Les élégans de Paris parlent encore quelquefois de la voiture chargée de masques et attelée de quatre chevaux, qui traversait joyeusement les boulevards pendant les trois jours du carnaval. Cette voiture était celle de M. de Labattue, qui vient de mourir, à vingt-cinq ans, dans une auberge de Pise. Aujourd’hui, à l’Opéra, on voit une loge vide. Cette loge était celle de M. le comte de Labattue et de M. le comte Dubourg, morts tous deux le même jour ; l’un d’une chute de cheval, sur la route de Saint-Cloud ; l’autre dans un pays étranger, loin de sa patrie et de sa famille.

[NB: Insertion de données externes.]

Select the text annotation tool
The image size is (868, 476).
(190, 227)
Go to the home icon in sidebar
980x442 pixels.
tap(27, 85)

M. de Labattue possédait une fortune de cent mille livres de rentes, qui, par une disposition singulière, passe aux États-Unis, et doit servir à fonder, dans la ville de Washington, une université pour l’éducation de la jeunesse. Le père de M. de Labattue, citoyen anglais, enrichi en Amérique par le commerce, lui avait laissé sa fortune, en la substituant de la sorte, dans le cas où son fils mourrait sans enfans légitimes ou naturels. Tels sont les termes du testament. Le jeune Hinkinson avait été élevé en France ; à la mort de son père, mistriss Hinkinson épousa le comte de Labattue, qui adopta son beau-fils et lui donna son nom. La mort du jeune comte privera sa mère d’une fortune qu’elle partageait, à moins qu’un enfant naturel n’ait été reconnu par lui. On pense qu’il y a lieu d’élever cette opposition, et que les deux millions de M. de Labattue n’iront pas rejoindre, en Amérique, les vingt-cinq millions que les chambres ont si généreusement votés.